For many, the heart is nothing more than a blood pump directed by the brain. But for others, the heart is the repository of love, emotions, and memories.
Trace the evolution of our understanding of the heart, and it's impossible to miss the significance of the heart in art, culture, religion, and science from prehistoric times, through ancient societies, the European Middle Ages and Renaissance, into modern times.
How the heart really works is just as interesting as its many meanings in our emotional and daily lives, and what cutting edge science is teaching us about this remarkable organ.
Ancient humans understood that a beating heart meant life, beating harder and faster with fear and love, and beating no more upon death. As a dead body quickly cooled, surely the heart must act as a furnace to warm the body. The heart had to be the home of emotions in our body, given its responses to love and joy, anger and fear. This hot beating organ in the middle of our body must be the location of consciousness, memory, and our soul. Surely the way to connect with God was through one’s heart.
The role of the heart in human society and culture has taken many curious turns. For millennia, the heart was revered as the king of the organs and home of the soul. But by the European Renaissance the heart lost its mystique, becoming nothing more than a blood pump. Curiously, about the same time, the symbolic heart took on the role of representing romantic love and the love of God. Soon the heart symbol went viral in art and literature.
We now physically dismiss the heart as a circulatory pump, devoid of feelings, memory, or our Self. Yet, we metaphorically continue to use it for those very things. When seeing someone you love dearly, why do you cross your hands over your heart? Where do you point to on your body when you say “me”? Certainly not at your head. Why do so many people still believe that our love of family and God reside in our hearts? We act as if our emotions and feelings our seated in our heart. But when asked what the heart’s purpose in our body is, we say it’s just a blood pump.
What is remarkable is the pervasiveness of the heart throughout society, both ancient and modern. Our ancestors believed the heart to be the most important organ in the body, home to emotions, reasoning, and memory. Their stories tell of the heart as the repository of the soul and the only way to connect with God.
Today we use heart emojis on texts and emails, we press a heart symbol if we like an Instagram or Twitter post, we look for the heart-healthy options on the menu, and we check to see the number of lives, indicated by the number of hearts left, when playing video games. We give heartfelt thanks, memorize lines by heart, and give our heart up to God. The heart is pervasive in our music, literature, and art. We now believe the heart to be nothing more than a blood pump, yet symbolically it is everywhere in our daily lives.
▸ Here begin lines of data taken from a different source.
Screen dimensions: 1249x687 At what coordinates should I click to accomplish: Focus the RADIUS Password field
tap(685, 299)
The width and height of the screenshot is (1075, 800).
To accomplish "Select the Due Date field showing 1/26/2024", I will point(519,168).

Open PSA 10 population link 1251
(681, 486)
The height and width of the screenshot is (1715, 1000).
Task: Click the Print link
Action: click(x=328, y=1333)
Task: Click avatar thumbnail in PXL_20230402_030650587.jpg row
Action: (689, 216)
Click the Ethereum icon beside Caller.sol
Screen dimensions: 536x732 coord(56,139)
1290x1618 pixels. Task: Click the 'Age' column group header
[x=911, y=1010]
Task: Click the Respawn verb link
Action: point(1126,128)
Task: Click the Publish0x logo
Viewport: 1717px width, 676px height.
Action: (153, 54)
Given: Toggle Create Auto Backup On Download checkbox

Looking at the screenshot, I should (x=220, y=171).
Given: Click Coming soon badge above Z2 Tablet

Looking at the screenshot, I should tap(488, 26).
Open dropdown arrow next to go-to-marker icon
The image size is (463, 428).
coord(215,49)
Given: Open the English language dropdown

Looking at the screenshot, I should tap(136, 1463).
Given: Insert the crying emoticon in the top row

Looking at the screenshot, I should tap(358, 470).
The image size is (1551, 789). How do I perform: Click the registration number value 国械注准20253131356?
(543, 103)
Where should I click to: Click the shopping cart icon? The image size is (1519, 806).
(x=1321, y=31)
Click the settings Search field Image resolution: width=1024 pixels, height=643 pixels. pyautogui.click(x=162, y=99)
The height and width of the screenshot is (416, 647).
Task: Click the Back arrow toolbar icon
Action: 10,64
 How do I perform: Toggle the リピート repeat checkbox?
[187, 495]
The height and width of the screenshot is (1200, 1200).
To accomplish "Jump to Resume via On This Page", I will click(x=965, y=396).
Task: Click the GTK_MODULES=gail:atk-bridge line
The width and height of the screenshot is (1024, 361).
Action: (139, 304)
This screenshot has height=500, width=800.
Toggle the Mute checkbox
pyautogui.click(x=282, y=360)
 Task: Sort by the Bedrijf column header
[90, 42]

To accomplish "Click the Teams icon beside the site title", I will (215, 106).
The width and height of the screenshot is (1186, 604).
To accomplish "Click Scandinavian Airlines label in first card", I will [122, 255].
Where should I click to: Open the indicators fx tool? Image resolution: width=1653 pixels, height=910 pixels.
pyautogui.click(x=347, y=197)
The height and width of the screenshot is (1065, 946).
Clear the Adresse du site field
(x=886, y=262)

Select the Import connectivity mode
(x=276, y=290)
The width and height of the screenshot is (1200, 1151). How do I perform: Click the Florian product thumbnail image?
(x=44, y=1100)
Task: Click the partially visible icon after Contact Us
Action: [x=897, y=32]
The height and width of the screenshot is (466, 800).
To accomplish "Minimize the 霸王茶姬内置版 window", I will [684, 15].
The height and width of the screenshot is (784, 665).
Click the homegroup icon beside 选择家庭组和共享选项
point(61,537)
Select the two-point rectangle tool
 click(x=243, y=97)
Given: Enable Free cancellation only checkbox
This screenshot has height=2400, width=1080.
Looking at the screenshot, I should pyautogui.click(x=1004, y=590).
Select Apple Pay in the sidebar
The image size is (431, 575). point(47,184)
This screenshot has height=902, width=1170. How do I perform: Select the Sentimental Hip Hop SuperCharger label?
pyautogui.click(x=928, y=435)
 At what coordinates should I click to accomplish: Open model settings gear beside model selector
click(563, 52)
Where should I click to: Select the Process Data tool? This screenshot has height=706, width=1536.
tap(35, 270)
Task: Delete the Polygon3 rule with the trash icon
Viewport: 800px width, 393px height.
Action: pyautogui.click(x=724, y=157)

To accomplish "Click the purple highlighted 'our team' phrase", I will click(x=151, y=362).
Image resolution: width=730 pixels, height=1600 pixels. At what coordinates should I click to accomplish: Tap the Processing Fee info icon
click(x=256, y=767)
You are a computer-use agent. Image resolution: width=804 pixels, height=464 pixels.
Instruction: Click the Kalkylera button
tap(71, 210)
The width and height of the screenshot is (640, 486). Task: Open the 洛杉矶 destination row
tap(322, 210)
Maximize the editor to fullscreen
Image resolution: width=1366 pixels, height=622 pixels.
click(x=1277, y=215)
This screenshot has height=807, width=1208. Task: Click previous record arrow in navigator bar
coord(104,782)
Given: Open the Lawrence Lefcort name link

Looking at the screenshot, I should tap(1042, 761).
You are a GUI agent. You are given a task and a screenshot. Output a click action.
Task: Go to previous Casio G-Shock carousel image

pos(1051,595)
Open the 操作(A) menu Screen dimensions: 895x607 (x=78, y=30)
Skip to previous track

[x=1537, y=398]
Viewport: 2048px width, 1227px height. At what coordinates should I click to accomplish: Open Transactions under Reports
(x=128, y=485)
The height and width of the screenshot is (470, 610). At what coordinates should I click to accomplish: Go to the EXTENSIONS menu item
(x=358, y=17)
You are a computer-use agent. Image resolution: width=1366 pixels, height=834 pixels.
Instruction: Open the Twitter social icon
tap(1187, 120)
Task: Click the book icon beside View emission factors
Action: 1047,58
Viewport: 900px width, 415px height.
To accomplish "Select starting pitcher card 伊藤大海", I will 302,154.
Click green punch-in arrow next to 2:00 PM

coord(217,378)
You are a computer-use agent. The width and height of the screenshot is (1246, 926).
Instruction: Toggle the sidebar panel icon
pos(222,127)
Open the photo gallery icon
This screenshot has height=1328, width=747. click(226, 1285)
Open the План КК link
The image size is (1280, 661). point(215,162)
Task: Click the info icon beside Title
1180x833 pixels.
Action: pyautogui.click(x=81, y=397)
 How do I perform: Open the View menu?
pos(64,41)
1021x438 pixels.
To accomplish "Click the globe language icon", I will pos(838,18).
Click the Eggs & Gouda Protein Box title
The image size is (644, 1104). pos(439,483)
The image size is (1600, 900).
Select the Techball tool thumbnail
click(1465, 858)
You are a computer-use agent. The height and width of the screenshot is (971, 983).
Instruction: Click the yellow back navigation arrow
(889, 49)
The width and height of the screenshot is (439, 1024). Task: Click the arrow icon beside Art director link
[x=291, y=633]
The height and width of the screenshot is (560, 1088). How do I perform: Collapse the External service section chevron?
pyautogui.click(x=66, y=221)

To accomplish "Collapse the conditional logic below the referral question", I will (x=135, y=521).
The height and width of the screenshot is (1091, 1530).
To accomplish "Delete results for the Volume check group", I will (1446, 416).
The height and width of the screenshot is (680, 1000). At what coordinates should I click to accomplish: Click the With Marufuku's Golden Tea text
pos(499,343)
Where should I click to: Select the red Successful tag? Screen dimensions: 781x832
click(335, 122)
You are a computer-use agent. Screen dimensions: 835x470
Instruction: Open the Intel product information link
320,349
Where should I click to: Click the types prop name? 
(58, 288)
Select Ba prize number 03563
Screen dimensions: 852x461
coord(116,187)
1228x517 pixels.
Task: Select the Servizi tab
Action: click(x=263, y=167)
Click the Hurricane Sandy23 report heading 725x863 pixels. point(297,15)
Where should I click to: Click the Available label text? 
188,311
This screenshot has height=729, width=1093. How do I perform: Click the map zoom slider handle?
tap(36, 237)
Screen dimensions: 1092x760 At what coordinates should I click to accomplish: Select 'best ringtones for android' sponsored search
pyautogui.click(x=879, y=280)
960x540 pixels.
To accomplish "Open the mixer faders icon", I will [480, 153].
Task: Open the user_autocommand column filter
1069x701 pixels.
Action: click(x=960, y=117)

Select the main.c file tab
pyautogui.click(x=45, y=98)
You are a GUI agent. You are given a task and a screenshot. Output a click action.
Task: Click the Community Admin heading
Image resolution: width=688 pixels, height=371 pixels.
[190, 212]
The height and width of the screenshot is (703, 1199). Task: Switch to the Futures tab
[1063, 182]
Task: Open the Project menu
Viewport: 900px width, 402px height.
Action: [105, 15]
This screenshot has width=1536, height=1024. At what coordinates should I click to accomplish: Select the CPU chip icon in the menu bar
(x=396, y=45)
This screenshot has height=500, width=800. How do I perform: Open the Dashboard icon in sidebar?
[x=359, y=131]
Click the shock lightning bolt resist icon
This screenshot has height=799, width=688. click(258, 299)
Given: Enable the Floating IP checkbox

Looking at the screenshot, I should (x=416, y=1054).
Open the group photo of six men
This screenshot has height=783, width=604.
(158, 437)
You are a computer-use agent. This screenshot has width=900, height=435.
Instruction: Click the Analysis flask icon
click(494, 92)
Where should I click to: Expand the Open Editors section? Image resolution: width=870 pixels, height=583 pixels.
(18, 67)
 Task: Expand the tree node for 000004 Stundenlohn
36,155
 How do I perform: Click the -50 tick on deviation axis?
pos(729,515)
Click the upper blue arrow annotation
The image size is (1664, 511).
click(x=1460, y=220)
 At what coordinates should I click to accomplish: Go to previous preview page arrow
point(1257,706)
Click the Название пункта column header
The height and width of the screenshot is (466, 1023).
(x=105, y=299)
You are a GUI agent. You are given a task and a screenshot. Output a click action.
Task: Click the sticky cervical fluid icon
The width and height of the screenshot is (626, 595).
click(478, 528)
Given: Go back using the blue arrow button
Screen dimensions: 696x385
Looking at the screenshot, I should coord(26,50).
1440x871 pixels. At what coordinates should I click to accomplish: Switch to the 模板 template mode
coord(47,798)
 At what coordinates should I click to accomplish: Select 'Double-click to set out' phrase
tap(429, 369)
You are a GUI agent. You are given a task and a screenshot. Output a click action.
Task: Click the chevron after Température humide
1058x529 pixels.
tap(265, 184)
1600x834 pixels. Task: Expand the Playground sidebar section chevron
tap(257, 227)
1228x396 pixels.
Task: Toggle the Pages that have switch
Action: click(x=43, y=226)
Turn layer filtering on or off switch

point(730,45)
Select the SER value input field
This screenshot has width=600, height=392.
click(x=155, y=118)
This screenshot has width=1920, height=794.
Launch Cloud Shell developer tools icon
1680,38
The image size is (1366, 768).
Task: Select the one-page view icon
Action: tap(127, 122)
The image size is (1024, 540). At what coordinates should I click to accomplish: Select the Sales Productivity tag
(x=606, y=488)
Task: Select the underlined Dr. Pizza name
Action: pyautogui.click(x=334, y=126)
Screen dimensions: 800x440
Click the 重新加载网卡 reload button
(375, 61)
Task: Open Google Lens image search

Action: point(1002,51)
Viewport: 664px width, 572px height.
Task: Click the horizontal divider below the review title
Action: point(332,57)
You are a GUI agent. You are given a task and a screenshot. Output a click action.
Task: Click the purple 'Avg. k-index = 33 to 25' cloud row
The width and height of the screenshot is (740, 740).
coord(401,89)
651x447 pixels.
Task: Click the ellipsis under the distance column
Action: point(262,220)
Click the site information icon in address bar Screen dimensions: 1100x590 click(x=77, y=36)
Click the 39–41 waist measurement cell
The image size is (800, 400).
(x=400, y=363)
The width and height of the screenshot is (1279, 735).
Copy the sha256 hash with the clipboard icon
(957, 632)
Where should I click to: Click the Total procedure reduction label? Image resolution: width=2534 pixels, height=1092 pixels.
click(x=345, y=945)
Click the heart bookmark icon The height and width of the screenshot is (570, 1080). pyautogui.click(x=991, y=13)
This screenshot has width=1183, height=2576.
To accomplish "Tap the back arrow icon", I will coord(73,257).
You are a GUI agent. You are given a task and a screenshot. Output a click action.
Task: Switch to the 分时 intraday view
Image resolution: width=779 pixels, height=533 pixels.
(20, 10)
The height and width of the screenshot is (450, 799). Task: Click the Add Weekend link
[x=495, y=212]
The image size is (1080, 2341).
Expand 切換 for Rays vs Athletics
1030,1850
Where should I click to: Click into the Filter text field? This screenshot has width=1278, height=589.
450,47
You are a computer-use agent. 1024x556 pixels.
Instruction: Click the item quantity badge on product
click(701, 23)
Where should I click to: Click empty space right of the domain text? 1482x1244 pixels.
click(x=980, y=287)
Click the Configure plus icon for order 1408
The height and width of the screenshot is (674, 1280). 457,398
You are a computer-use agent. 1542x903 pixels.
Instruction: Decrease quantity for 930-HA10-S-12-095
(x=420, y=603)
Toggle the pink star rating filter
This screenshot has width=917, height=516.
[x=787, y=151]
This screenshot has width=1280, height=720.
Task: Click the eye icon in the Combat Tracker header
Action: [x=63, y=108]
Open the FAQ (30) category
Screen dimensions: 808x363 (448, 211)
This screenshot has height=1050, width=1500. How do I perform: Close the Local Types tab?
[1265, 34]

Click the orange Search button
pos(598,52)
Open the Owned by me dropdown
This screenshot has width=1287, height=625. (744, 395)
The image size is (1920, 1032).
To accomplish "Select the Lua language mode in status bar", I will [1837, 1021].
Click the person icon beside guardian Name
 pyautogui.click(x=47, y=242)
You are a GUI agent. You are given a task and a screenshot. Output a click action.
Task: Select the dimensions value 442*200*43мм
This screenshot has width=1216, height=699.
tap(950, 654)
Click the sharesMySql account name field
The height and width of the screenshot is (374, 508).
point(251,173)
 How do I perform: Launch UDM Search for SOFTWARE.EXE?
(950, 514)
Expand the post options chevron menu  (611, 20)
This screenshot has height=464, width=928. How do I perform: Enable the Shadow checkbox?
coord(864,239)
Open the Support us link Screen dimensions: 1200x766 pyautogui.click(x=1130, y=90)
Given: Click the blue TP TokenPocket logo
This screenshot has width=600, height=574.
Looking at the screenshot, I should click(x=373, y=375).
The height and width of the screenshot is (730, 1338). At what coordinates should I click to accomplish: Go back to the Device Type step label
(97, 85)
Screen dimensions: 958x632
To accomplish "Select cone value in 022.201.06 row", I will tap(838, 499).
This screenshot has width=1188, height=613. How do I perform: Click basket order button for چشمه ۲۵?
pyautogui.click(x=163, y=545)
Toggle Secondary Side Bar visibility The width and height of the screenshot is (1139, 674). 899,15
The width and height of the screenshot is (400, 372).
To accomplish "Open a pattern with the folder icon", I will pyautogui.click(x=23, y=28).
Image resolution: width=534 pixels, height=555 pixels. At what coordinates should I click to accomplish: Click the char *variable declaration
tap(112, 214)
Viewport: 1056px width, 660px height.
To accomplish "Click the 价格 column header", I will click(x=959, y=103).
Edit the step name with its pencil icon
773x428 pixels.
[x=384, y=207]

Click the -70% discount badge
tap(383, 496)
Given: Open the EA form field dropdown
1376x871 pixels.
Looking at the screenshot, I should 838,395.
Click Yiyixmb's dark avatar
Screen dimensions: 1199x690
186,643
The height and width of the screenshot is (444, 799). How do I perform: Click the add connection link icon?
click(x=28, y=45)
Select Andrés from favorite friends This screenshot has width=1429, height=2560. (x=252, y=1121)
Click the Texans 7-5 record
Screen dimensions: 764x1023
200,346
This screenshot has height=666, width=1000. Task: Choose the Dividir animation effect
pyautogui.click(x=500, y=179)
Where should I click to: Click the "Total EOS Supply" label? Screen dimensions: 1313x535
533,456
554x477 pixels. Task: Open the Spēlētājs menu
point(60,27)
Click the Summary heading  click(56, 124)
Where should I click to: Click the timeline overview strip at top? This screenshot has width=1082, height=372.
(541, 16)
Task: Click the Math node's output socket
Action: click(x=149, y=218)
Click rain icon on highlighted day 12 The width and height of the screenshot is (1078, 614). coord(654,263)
A new area of research called neurocardiology is finding that there is an ongoing dynamic, two-way dialogue between the heart and the brain. The heart has its own nervous system composed of over 40,000 neurons. It’s like it has its own little brain that enables the heart to sense, regulate, and remember. The heart is sending as many signals to the brain as the brain does to the heart. And the signals from the heart affect function in multiple parts of the brain including the amygdala, the emotional center of the brain.
Heart rhythms when regular and harmonious can positively affect the brain’s motivation, pain perception, and emotional centers. Abnormal rhythms can lead to anxiety and panic attacks. And we’re finding that the heart produces oxytocin, the love hormone, in similar amounts to the brain. So ancient views of the heart may hold more truth than we thought.
About 'Curious History of the Heart'
Columbia University Press/Bloomsbury India, 312 pages.
The Curious History of the Heart: A Cultural and Scientific Journey is a book about two histories. First, it is a journey across human history that traces the evolution of our understanding of the workings of the heart. What human exploration and experimentation led to our understanding of the remarkable and curious workings of the heart?
Second, the book tracks what the heart has meant to we humans culturally, religiously, and artistically, from the dawn of civilization to present. It’s about the curious obsession with the heart in the day-to-day lives of our ancestors and us today.”
There are sections in the book on how the heart really works, its many meetings in our emotional and daily lives, and what cutting-edge science is teaching us about this remarkable organ. The book concludes with recent advancements in heart therapies and what the future may hold for fixing and replacing broken hearts.